In the 1970s there was a small press called FAX Collector’s Editions. I’ve not seen a complete listing of what they produced, but know they did several collections of Robert E. Howard tales and reprints of several obscure stories from the pulps.
An interesting, but short-lived, set of digest-sized “magazines” from them are Famous Fantastic Classics and Famous Pulp Classics. FFC had two issues, and FPC had one. Both reprint various tales from the pulps and were planned as companion series. FFC would reprint “scientific romances”: lost race stories, and science fiction and fantastic adventures while FPC would reprint pulp high adventure.
Famous Fantastic Classic reprinted Ray Cummings‘ “The Snow Girl” (Argosy, 1929) in No. 1. Cummings is probably best known for his earlier “The Girl in the Golden Atom.” Also in this issue is “Tomorrow” by Arthur Leo Zagat, which is the first in a series showing America after being conquered, and Americans reduced to stone-age savagery. Altus Press has recently reprinted the whole series in two volumes. James L. Aton‘s “Creatures of the Ray” and Homer Eon Flint‘s “The Man in the Moon,” which are from the 1920s in Munsey magazines, round out the issue.

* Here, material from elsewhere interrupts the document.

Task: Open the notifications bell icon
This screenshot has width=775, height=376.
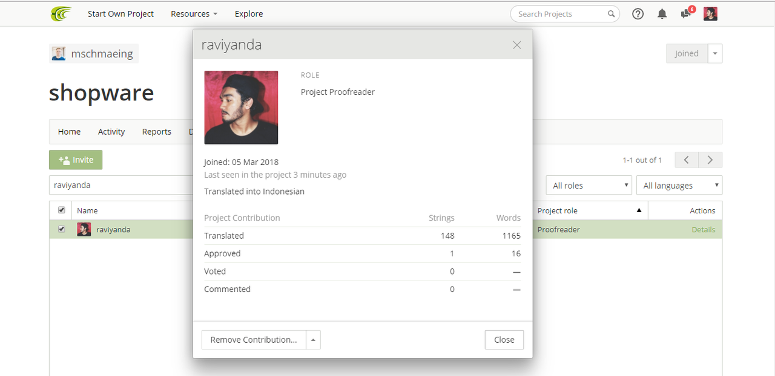Action: coord(662,14)
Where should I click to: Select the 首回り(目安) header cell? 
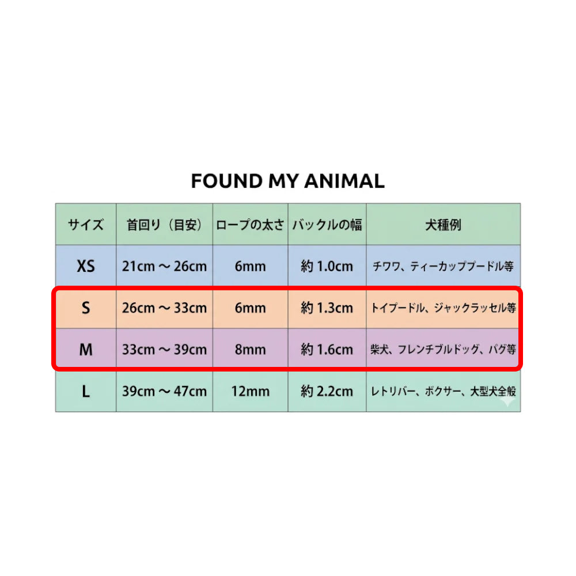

The second issue highlighted Ralph Milne Farley‘s “The Radio Flyers.” Farley is probably best known for his series set on Venus with Myles Cabot, the Radio Man, which ran to five novels. This story has no connection to that series, but clearly used “Radio” in the title to cash in on its popularity, and is set in an interior world. It appeared in Argosy in 1929. A follow-on story is “The Radio Gun-Runners,” which to my knowledge has never been reprinted. In addition we get an H. Bedford-Jones story, “Trumpets from Oblivion.”
Further volumes were planned. The next one would have had the second “Tomorrow” story with three others. No idea why it didn’t happen, unless they just didn’t sell well.
Famous Pulp Classics had six stories in its first and only issue. “Black Flag” by Talbot Mundy is a tale set on the Spanish Main. Mundy is probably better known for his tales of Grimjim. “Lances of Tartary” by Malcolm Wheeler-Nicholson is the first in his series about Crusader Alan de Beaufort who rode with Genghis Khan. Wheeler-Nicholson has been largely overlooked, but thanks to the effort of his granddaughter, he has been rescued from obscurity. No idea if this series of his has been reprinted. “Cave of the Blue Scorpion” is a Peter the Brazen story from George F. Worts (Loring Brent). From H. Bedford-Jones is “Berber Loot” from Magic Carpet. “Uneasy Lies the Head” is an adventure story from Theodore Roscoe. Johnston McCulley, the well-known author of Zorro, has “Four Lashes an Hour.”
Further volumes were planned. The second and third Peter the Brazen stories, more Jimgrim tales, as well as other stories similar to the first were promised.
You can find these volumes around. I’ve seen them on Amazon for reasonable amounts. With more reprints of classic stories, easy to find some of these stories out there. You can get the complete Peter the Brazen and Jimgrim from publishers like Black Dog Books. Talbot Mundy is easy to find as well. The other stories in these three digests may not have been reprinted and who knows when some of them will be.